3. Take the flood of market reports with a grain of salt.  "Be skeptical of reports that are based only on a company's own data," says Miller, and anytime you see a chart or infographic, check to see what (if any) actual sources are cited. The most important takeaway from any market report? Look at year-over-year numbers as opposed to month-over-month or quarter-over-quarter, since the real estate market is so seasonal. "My go-to is median sale price," he says. "Look at your category [like 2-bedroom co-op on the Upper East Side], and compare it with the same quarter the previous year."

4. When in doubt, upgrade the kitchen. If you're hoping to add some quick value to your place before selling, says Miller, make cosmetic upgrades to your kitchen (e.g. new appliances and counters). "Visually, it has the most impact on buyers," he says.

5. The one thing first time buyers MUST do. "Research like crazy," he told us. "There's no excuse not to know everything about the market you're interested in." Before you start visiting apartments, know what neighborhood you're looking in, what size apartment, and your price range, then keep a close eye on listings that fit the bill so you can have an idea of where prices are going and what's available. "Understand the pieces that make up whether you want to buy there or not," advises Miller. "Maintenance charges, what kind of building, the commute, etc." And be sure to have your paperwork—and mortgage pre-approval—lined up so you'll be able to act quickly. "You have to sell yourself as a buyer who can close," he says. "You can win a bidding war based on terms."

6. Retire the phrase "location, location, location." Besides being a tired cliche, it doesn't tell the full story anymore. "I'd modify it to 'location, leverage, and lifestyle,'" says Miller. Translation: instead of valuing an apartment's location above all else, it's now equally important to consider leverage (i.e. your financing and factors like common charges) and lifestyle incentives like amenities when assessing an apartment's long-term value.

7. Invest in space, not place. On a related note, if you're choosing to spend more on a central location or a bigger apartment, "always go bigger," says Miller. "Neighborhoods are gentrifying and space is at a premium." People are paying more and more for larger apartments—and increasingly willing to try out new neighborhoods—meaning that an outer-borough 2-bedroom may well be a better bet than that Midtown studio.

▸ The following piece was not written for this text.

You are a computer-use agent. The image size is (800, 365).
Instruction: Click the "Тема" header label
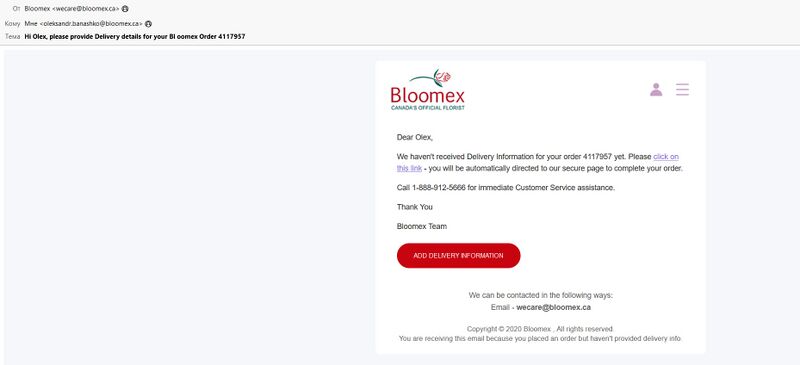13,37
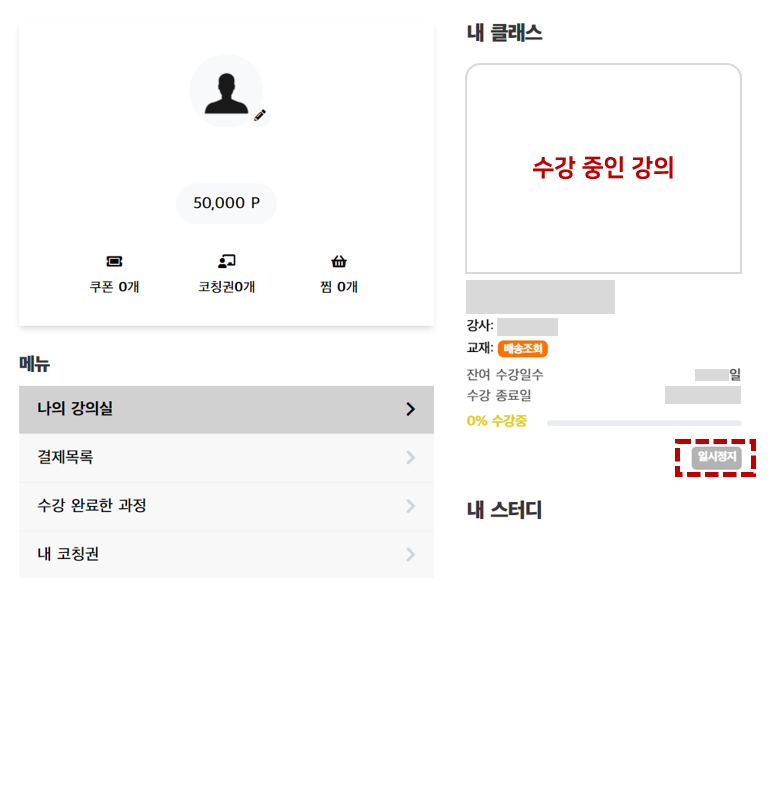Open the 나의 강의실 menu item

pyautogui.click(x=227, y=409)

8. But don't invest in the Bronx or Staten Island just yet. "During the last couple of booms, the market sort of ran out of gas before it hit the Bronx, and you're seeing that now," says Miller. "You're not quite seeing the spillover of this boom into, say, Riverdale." Plus, "because Staten Island is more suburban, it's being held back by the credit crunch much more so than Manhattan." If you're searching for an investment property, look along busy transit and retail lines in a still-affordable neighborhood, says Miller. In other words, don't snap up a Victorian in Staten Island under the assumption the area will become the next Ditmas Park.

9. Water towers: more versatile than you think. Inevitably, people are repurposing out-of-use water towers and turning them into innovative apartment add-ons; Miller says he's seen them used both as guest rooms and tree houses.

10. There's always an apartment worse than yours. Miller's worst-ever experience as an appraiser was in a Chinatown apartment smeared with human waste and clouded with the smoke of Marlboro Reds. "The next apartment I saw that day was an Upper East Side mansion with gold-leafed ceilings," Miller noted.